▸ **Extrait de page**
Enchanté du fiasco du citoyen Méry[1] ! Encore un habile, celui-là, un malin, un homme d’esprit, un gaillard qui ne se fiche pas mal de ça ! Quand on fait de sa plume un alambic à ordures pour gagner de l’argent, et qu’on ne gagne pas même d’argent, on n’est en définitive qu’un idiot doublé d’un misérable.

Je ne pardonne point aux hommes d’action de ne pas réussir, puisque le succès est la seule mesure de leur mérite. Napoléon a été trompé à Waterloo : sophisme, mon vieux. Je ne suis pas du métier, je n’y connais goutte : il fallait vaincre. Or, j’admire le vainqueur, quel qu’il soit.

Le père Hugo avait perdu l’adresse de Londres, c’est pour cela qu’il a été longtemps à me répondre, dit-il. Sa lettre était impudemment de Jersey. Par bonheur il n’est arrivé aucun mal. Je suis curieux du volume. Mais comment l’aurai-je ? J’essayerai de lui répondre une bonne lettre ; tant pis si le fond le choque, la forme sera convenable.

  1. Romancier, poète, auteur dramatique. Son œuvre est une des plus abondantes de l’époque romantique. Flaubert fait ici allusion aux Mélodies poétiques, que Méry venait de publier chez Leure et qui furent mal accueillies par la presse.

▸ **Données fournies**
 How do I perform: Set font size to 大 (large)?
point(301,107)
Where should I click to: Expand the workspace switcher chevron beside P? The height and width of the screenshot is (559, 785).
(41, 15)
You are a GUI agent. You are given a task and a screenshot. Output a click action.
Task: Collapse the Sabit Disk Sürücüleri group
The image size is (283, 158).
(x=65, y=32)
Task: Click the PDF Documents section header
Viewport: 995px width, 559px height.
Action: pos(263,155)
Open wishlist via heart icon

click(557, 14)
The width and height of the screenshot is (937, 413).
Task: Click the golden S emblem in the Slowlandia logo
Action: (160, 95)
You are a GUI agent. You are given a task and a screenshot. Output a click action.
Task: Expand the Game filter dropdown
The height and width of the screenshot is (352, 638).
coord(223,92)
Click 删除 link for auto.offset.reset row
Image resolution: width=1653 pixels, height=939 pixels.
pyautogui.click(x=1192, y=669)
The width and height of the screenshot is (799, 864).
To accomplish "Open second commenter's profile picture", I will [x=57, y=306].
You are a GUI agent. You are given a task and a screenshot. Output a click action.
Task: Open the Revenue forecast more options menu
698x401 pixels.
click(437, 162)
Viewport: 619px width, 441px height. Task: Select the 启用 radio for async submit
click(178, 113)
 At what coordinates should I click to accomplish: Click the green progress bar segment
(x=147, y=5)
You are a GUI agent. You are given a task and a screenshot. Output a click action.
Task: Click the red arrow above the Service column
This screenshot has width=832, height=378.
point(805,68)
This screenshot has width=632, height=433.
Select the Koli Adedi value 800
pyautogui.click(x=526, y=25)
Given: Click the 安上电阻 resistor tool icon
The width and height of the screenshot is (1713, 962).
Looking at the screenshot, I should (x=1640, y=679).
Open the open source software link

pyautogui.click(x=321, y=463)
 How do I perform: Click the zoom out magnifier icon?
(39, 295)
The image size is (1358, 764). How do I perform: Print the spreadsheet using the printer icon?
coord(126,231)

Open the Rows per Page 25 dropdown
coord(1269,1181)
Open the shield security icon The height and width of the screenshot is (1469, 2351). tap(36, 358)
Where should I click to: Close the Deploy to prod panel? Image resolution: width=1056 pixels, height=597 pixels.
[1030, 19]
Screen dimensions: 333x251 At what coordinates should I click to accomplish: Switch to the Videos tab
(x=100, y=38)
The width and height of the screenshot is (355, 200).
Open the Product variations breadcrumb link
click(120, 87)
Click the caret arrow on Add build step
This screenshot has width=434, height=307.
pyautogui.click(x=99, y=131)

▸ **Consigne 1**
Recopiez, s'il vous plaît, le passage de l'extrait qui commence à « Je ne pardonne » et se termine à « forme sera convenable. ».
▸ **Consigne 2**
D'après la note de l'extrait, chez quel éditeur Méry venait-il de publier les Mélodies poétiques ?

▸ **Corrigé 1**
Je ne pardonne point aux hommes d’action de ne pas réussir, puisque le succès est la seule mesure de leur mérite. Napoléon a été trompé à Waterloo : sophisme, mon vieux. Je ne suis pas du métier, je n’y connais goutte : il fallait vaincre. Or, j’admire le vainqueur, quel qu’il soit.

Le père Hugo avait perdu l’adresse de Londres, c’est pour cela qu’il a été longtemps à me répondre, dit-il. Sa lettre était impudemment de Jersey. Par bonheur il n’est arrivé aucun mal. Je suis curieux du volume. Mais comment l’aurai-je ? J’essayerai de lui répondre une bonne lettre ; tant pis si le fond le choque, la forme sera convenable.

▸ **Corrigé 2**
Chez Leure.